|ZFIN ID: ZDB-PUB-180508-3|
Temporal and Spatial Post-Transcriptional Regulation of Zebrafish tie1 mRNA by Long Noncoding RNA During Brain Vascular Assembly.
Chowdhury, T.A., Koceja, C., Eisa-Beygi, S., Kleinstiver, B.P., Kumar, S.N., Lin, C.W., Li, K., Prabhudesai, S., Joung, J.K., Ramchandran, R.

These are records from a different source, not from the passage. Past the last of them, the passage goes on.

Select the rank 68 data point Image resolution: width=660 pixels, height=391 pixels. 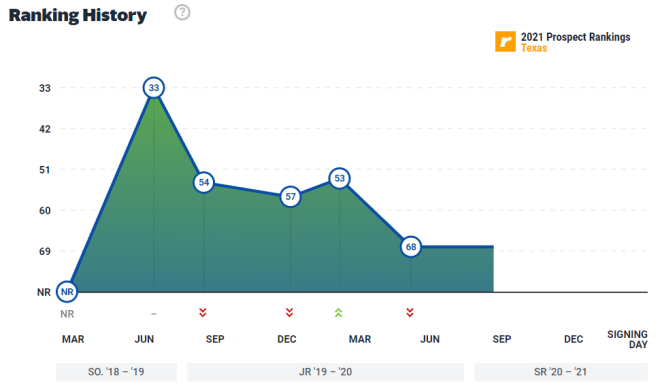[411, 247]
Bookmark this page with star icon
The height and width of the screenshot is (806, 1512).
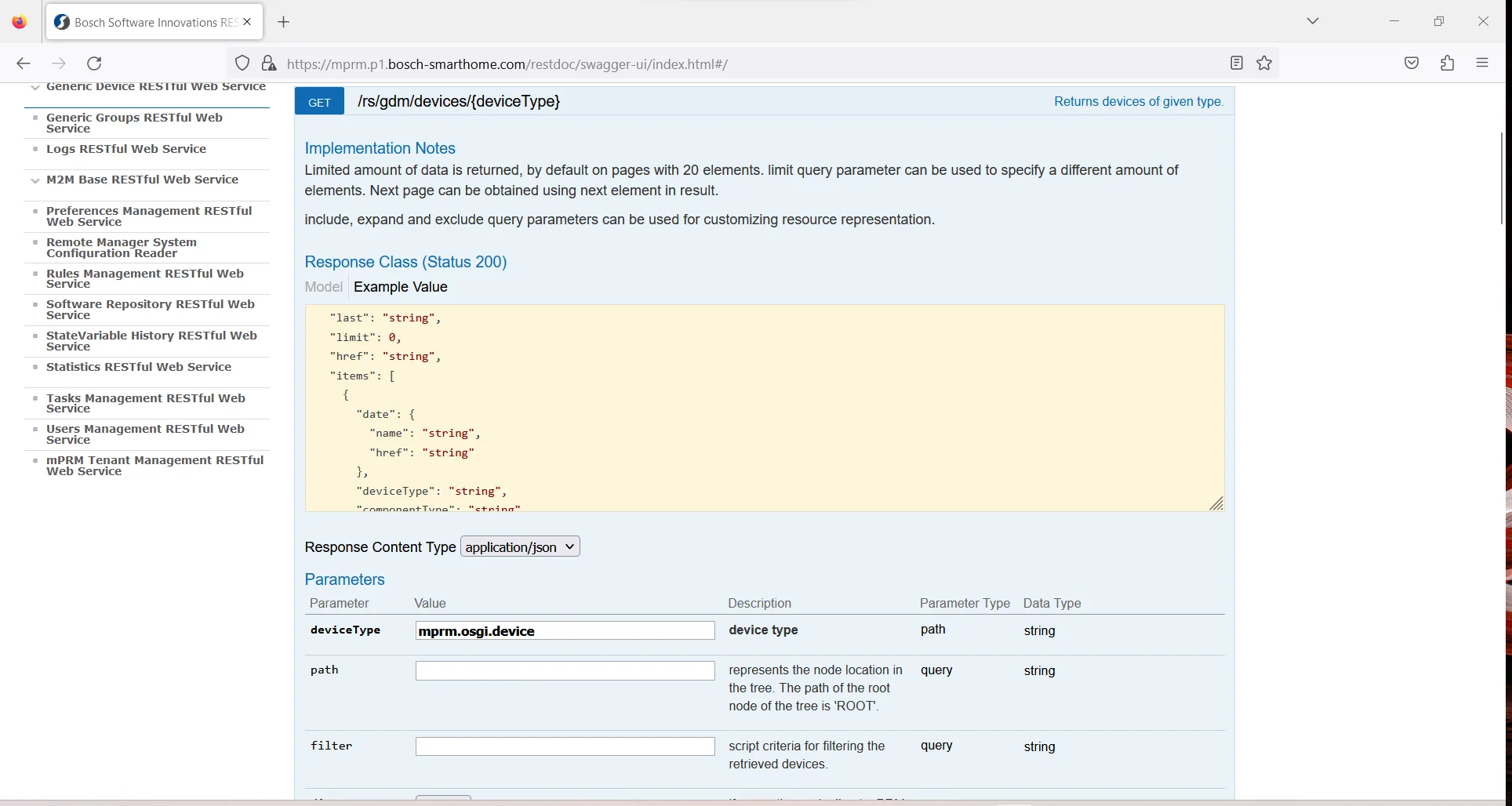(1264, 64)
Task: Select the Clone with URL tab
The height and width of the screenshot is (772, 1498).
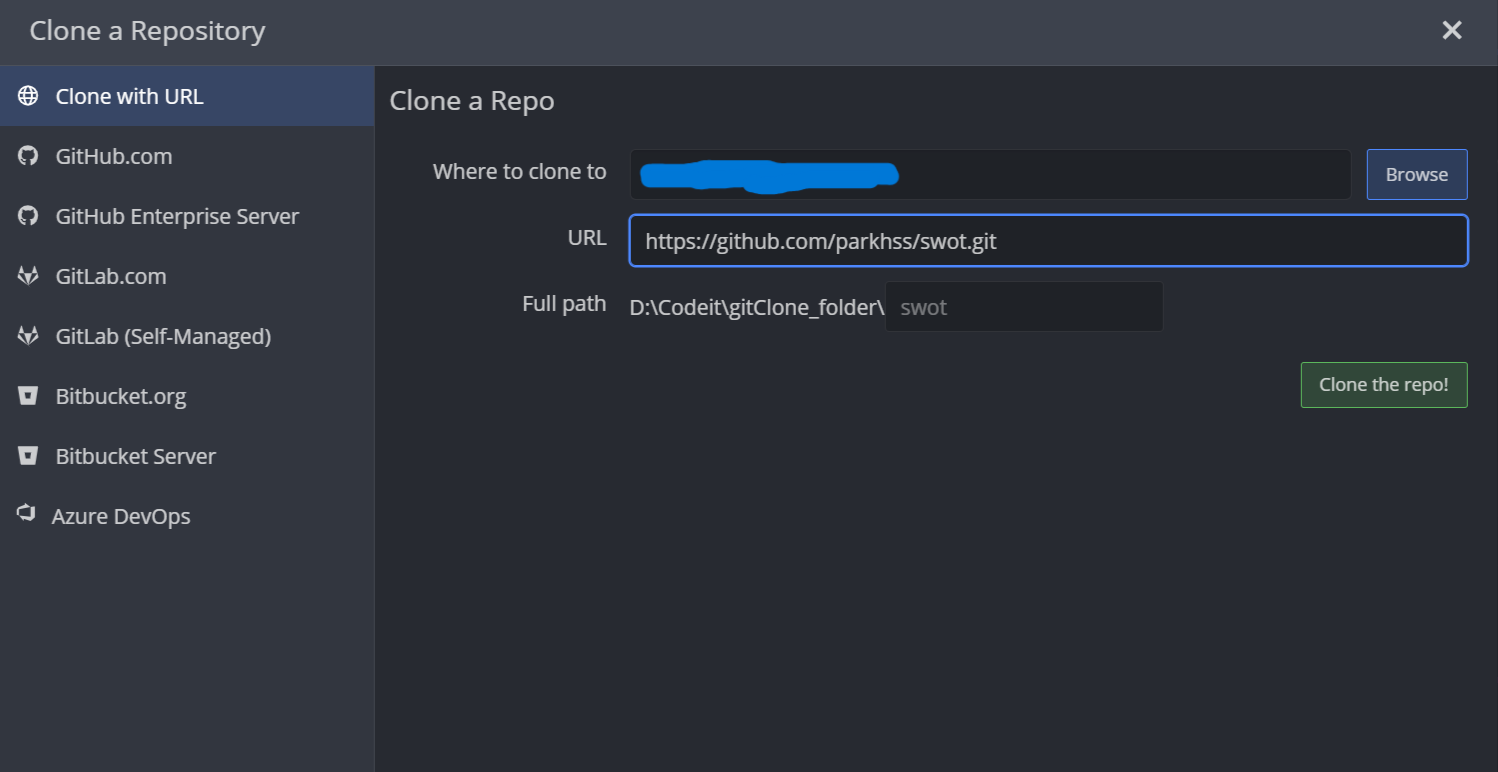Action: [x=187, y=96]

|Source:||Arteriosclerosis, Thrombosis, and Vascular Biology 38(7): 1562-1575 (Journal)|
|Registered Authors:||Eisa-Beygi, Shahram, Li, Keguo, Prabhudesai, Shubhangi N., Ramchandran, Ramani|
|Keywords:||Drosophila, RNA, endothelium, immunoglobulin, zebrafish|
|PubMed:||29724820 Full text @ Arterio., Thromb., and Vas. Bio.|
Chowdhury, T.A., Koceja, C., Eisa-Beygi, S., Kleinstiver, B.P., Kumar, S.N., Lin, C.W., Li, K., Prabhudesai, S., Joung, J.K., Ramchandran, R. (2018) Temporal and Spatial Post-Transcriptional Regulation of Zebrafish tie1 mRNA by Long Noncoding RNA During Brain Vascular Assembly.. Arteriosclerosis, Thrombosis, and Vascular Biology. 38(7):1562-1575.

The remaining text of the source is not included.